Gastric Bypass Surgery has been very popular overseas for many years and can result in excellent long-term sustained weight loss. This Weight Loss Surgery procedure is performed using a few small laparoscopic (keyhole) incisions, and creates a small portion of narrow stomach which is disconnected from the rest of the stomach. Some small intestine is then brought up to join this now smaller piece of stomach allowing the ingested food to "bypass" the majority of the stomach, and the first 1-2 metres of small intestine (most people have 4 metres or more of small intestine).
Gastric Bypass surgery works by combining both restrictive and malapsorptive methods. By reducing the physical size of the stomach patients become fuller faster so are therefore likely to eat less, while the "bypassing" of a section of the intestine means the absorbtion of calories and nutrients consumed is reduced.
The BodyFree team currently considers the Gastric Sleeve (Sleeve Gastrectomy) to be a superior solution when taking into account quality of life issues combined with excellent weight loss results. There are however circumstances when we might recommend a Gastric Bypass. We would consider this type of procedure if you had poorly controlled Type II Diabetes Mellitis. There is evidence to suggest the Mini Gastric Bypass (Single Loop) offers better diabetes control, however some patients who suffer from problematic reflux symptoms may do better with a classical Roux-en-Y Gastric Bypass. We would also consider using a Gastric Bypass as a solution for patients who come to see us for a revision from a prior Bariatric surigical procedure, such as a Gastric Band, or a Sleeve Gastrectomy.
- Excellent weight loss success and long-term maintenance.
- Ideal for very poorly controlled Diabetes or Dyslipidaemia (high cholesterol).
- At risk of medium to long-term nutritional deficiencies, so may need some vitamin and nutritional supplements long-term.
- Can improve fertility in women, but slightly increased risk of pre-term and underweight birth neonates.
- Some patients may suffer from Dumping Syndrome resulting in an intolerance to certain foods.
All patients are required to commence an Optifast based diet for a period of 2-3 weeks prior to surgery. This diet induces a change to the patient's metabolism putting it into a Ketotic state, known as Ketosis. During this period the patient's diet will be restricted, with only certain additional foods allowed (your Dietitian will provide clear direction tailored to you). There are no carbohydrates, sugars, fruits or juices etc. permitted during this Optifast period.
The ketosis will result in fat stores coming out of the liver to provide the metabolic fuel your body needs. During surgery, it is necessary to retract the liver – the reduction in fat stores in the lead up to surgery allows for this to be done safely without risk of damaging or tearing the liver during the procedure.
Some patients may note that they can lose 5-10% of their body weight during this period. (It would be terrific if this were sustainable long-term, but Optifast isn't sustainable over time).
Most medications can continue until the day of surgery, and they will be recommenced post-operatively under our direction. There are several blood thinners and anti-platelet agents which will need to be stopped 2-10 days prior to surgery depending on the particular medication. We will provide advice tailored to each patient. Fish Oil supplements should not be consumed within 14 days of surgery.
The small keyhole incisions are all closed with dissolving stitches which are all placed under the skin so that patients will never need to see them. We also use steristrips and waterproof dressings to ensure the skin heals in a clean and dry environment. Patients can bathe or shower with these dressings in place, however they should be patted dry afterwards.
The dressings are normally removed 10 days after surgery and the incisions should have healed nicely by then.
Most patient's post-operative discomfort has settled at the time of discharge from hospital. Some patients may however require a small amount of oral medication to help manage ongoing discomfort for a week or so. This can include Panadol, Panadeine Forte, Endone, or occasionally other medicines.
Routine medications can be recommenced as directed in the post-operative phase and any blood thinning agents that patients were previously taking will also be recommenced as directed by the medical team.

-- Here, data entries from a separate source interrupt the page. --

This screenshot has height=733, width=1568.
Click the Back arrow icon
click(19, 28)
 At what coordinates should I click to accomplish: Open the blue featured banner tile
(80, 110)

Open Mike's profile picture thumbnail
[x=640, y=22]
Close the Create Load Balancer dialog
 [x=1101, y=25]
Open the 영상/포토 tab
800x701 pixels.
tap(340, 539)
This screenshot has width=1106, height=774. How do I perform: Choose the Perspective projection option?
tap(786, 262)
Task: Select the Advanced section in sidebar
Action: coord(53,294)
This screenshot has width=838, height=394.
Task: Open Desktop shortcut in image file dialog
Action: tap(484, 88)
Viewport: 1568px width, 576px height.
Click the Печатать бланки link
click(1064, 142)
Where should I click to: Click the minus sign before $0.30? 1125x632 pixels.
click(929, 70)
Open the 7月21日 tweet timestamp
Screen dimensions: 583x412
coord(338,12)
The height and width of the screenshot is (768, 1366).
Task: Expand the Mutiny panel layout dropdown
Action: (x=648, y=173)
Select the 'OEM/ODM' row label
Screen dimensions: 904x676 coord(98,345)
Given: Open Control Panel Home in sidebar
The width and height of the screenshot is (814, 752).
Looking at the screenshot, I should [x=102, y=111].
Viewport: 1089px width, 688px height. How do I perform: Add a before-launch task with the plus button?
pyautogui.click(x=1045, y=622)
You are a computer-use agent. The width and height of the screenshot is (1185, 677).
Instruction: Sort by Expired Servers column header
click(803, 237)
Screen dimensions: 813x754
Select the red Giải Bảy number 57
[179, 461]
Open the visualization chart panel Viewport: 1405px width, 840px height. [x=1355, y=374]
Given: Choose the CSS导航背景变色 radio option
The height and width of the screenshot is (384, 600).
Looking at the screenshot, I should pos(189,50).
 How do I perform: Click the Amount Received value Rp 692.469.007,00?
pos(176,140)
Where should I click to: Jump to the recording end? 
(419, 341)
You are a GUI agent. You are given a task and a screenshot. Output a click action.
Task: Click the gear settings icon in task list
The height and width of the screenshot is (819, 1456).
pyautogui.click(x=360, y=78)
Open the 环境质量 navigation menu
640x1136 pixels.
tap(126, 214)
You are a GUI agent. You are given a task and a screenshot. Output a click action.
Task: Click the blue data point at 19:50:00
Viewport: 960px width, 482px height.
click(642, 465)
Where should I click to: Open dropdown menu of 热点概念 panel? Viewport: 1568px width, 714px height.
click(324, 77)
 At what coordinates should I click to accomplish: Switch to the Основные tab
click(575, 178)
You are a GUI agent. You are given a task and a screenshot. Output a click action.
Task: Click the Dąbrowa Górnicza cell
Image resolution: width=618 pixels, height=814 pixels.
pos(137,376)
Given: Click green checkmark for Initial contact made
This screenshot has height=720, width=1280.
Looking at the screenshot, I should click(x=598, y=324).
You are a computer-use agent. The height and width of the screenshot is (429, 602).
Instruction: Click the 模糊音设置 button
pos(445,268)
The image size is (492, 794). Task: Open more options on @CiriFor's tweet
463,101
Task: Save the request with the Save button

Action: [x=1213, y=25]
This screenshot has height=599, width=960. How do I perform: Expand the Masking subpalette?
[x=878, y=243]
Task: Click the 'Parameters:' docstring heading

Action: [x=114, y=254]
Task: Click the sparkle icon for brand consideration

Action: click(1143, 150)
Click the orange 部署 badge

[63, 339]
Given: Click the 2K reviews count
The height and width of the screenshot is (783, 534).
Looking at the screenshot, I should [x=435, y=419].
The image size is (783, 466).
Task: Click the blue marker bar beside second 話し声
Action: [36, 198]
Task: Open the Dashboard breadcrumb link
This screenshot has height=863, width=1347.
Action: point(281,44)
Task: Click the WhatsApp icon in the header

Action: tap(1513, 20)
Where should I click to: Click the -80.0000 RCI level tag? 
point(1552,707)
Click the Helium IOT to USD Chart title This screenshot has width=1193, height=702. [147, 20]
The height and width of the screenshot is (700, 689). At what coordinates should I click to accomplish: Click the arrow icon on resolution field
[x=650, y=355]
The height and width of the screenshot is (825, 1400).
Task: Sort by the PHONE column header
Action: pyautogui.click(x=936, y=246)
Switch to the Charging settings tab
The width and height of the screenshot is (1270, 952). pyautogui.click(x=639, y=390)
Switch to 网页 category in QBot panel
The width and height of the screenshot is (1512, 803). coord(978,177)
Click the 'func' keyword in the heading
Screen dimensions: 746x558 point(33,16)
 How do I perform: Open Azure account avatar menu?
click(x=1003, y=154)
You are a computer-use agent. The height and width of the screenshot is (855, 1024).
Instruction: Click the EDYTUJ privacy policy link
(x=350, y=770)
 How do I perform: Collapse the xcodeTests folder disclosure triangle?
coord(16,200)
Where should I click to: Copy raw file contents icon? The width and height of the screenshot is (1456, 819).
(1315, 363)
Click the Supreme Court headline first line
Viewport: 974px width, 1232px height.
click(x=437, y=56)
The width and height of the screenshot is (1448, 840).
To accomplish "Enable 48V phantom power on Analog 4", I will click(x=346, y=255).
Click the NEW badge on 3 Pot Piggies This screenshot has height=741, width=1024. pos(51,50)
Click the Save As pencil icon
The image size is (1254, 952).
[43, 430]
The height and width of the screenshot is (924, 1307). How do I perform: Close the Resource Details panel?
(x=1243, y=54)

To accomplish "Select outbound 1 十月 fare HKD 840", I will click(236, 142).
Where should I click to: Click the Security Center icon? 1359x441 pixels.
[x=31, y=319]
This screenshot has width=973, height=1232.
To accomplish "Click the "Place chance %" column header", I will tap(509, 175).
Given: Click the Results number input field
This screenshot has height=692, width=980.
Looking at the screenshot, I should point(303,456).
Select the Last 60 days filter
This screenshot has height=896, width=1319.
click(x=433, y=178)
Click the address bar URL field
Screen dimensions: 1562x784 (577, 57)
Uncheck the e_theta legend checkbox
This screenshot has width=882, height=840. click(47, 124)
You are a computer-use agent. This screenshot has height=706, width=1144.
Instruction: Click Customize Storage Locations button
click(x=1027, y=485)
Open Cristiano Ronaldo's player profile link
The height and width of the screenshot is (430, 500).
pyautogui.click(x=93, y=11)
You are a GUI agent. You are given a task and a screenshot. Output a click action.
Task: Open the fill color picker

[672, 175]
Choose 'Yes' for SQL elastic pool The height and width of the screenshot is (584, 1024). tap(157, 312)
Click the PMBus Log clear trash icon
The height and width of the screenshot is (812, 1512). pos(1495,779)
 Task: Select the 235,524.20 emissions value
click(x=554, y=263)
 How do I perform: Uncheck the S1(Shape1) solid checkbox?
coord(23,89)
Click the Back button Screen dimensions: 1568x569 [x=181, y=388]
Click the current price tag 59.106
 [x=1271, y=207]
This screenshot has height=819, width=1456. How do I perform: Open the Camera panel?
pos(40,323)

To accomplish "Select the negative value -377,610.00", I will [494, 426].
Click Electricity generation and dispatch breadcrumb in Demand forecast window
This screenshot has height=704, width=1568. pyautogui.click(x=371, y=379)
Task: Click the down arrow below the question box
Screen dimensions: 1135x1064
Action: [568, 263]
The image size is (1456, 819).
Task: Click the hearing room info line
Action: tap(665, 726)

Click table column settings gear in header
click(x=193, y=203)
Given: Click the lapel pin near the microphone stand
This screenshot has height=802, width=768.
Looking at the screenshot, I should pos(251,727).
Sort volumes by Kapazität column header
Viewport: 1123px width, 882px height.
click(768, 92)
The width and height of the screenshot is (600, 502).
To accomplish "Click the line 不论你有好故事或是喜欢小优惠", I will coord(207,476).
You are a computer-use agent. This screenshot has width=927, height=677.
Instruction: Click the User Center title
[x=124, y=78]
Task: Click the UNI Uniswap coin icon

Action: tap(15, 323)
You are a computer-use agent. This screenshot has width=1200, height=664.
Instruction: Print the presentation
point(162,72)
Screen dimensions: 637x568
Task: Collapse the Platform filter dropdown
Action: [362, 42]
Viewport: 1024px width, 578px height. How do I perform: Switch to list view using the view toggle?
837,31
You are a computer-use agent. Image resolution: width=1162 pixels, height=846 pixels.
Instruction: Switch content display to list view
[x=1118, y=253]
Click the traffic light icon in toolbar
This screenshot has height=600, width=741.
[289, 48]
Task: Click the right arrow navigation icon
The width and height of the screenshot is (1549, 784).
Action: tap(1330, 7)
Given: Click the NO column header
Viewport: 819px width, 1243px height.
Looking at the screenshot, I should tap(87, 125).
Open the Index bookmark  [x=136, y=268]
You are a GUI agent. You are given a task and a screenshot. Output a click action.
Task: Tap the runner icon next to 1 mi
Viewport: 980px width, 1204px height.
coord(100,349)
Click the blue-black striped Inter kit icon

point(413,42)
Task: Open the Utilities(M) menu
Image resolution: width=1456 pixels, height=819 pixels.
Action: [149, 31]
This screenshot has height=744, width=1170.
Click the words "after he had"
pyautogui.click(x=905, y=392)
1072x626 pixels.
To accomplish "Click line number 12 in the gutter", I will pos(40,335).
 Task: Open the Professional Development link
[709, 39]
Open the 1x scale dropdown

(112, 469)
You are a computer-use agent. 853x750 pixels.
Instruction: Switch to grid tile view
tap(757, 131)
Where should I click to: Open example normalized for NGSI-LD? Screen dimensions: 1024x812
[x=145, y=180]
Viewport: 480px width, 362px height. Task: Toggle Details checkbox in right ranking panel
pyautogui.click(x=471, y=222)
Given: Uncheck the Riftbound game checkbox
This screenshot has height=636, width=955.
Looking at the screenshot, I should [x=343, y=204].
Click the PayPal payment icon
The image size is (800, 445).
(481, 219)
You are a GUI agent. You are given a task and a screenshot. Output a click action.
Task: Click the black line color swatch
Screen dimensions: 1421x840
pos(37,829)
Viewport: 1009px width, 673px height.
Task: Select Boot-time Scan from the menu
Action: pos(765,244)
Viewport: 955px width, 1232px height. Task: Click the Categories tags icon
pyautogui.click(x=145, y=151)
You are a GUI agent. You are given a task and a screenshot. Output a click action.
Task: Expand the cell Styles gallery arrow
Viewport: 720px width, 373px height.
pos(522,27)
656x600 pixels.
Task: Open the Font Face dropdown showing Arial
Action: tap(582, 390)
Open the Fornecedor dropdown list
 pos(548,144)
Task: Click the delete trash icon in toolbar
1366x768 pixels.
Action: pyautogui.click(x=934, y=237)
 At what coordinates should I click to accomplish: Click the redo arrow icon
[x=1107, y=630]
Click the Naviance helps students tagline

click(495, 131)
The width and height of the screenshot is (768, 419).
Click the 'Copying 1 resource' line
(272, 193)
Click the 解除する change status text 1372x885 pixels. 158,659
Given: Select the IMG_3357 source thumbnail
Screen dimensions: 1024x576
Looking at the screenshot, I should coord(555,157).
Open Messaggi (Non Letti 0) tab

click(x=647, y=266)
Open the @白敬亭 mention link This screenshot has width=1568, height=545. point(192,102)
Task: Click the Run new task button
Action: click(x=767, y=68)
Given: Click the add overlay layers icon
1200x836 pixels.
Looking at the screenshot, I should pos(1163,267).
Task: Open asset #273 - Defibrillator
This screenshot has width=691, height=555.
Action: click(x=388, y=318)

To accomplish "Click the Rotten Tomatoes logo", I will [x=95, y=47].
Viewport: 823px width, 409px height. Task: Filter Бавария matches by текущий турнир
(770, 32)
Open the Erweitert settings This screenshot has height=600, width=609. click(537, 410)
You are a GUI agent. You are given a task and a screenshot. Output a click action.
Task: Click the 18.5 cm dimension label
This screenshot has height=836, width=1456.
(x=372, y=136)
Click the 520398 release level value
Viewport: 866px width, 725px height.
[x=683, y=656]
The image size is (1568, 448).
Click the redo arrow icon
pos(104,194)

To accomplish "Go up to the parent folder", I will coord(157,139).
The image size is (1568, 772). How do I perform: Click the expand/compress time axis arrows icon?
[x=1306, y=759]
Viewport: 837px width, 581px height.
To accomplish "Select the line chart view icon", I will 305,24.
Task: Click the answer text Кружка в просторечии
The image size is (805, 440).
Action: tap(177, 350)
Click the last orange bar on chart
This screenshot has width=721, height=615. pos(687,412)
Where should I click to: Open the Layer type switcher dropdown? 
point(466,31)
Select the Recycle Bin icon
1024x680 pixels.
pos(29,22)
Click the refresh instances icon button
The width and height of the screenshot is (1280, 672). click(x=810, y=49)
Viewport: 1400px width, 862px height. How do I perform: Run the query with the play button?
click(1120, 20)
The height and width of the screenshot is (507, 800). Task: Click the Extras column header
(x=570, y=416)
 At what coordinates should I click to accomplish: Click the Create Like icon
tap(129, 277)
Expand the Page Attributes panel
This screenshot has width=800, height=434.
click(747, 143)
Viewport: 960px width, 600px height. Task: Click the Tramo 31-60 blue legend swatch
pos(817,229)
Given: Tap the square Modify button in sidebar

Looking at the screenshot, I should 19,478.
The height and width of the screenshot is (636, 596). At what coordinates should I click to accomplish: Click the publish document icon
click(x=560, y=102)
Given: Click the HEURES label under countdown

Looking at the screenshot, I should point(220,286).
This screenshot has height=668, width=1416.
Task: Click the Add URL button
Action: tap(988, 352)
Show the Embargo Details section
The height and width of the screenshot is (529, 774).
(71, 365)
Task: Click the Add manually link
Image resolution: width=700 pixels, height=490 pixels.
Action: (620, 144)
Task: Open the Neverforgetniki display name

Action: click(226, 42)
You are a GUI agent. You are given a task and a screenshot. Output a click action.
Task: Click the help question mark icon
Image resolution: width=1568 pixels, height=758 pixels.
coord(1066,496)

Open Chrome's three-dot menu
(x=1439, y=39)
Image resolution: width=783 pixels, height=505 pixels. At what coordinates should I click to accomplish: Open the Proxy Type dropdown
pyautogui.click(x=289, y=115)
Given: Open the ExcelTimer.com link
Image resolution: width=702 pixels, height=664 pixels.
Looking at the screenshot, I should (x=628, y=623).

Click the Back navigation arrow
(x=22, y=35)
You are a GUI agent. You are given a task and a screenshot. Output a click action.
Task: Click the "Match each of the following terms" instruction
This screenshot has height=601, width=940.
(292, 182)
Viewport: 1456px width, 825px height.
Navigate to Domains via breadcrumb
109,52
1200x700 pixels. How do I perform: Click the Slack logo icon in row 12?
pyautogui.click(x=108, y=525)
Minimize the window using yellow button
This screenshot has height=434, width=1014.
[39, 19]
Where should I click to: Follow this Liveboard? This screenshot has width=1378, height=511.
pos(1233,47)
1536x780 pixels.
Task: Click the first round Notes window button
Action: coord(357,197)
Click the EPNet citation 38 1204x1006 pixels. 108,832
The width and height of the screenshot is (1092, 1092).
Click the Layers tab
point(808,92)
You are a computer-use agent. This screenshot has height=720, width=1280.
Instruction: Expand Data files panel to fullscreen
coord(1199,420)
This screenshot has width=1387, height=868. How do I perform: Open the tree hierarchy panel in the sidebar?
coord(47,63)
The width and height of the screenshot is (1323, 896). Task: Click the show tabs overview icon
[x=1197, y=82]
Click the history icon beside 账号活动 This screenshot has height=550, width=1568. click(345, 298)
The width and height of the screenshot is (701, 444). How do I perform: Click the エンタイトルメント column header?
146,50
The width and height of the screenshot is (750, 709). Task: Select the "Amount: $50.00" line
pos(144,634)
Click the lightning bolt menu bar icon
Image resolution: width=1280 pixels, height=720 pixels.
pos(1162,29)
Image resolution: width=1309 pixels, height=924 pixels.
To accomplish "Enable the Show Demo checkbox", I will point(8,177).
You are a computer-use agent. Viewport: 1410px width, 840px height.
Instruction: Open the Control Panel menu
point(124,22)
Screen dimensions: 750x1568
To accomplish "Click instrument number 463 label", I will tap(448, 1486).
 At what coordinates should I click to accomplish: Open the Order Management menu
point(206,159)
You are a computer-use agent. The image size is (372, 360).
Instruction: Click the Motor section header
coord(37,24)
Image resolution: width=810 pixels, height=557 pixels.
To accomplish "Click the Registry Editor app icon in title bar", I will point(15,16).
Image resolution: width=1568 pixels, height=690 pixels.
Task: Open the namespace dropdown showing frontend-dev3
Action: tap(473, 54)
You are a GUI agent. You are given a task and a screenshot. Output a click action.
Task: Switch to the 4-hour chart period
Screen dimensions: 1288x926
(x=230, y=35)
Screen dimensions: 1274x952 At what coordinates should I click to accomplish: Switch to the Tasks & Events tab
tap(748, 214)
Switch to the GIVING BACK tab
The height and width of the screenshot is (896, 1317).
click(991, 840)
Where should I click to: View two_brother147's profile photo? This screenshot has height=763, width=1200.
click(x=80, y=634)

Many patients will be directed to take a PPI (Proton Pump Inhibitor) such as Nexium, Somac or Losec for a certain period after surgery to reduce stomach acid production.
Surgery will help patients to start their weight loss journey, however, in order to achieve successful long-term results - dietary and behavioural changes are necessary.
Each patient will be given specific dietary advice based on their personal requirements, but the following are very brief recommended guidelines following surgery.
- Liquid nourishment
Weeks 2 - 4
- Pureed food
Week 4 +
- Commencement of soft solid diet.
** For more dietary information, please speak with your Dietitian, who will provide you with a more comprehensive plan.
As a guide, most patients need 3 nights in hospital post-op, and depending on the work in which you are employed, anywhere from 3-14 days off work. Most patients can start walking within a few days, and more vigorous exercise can commence within 3 weeks.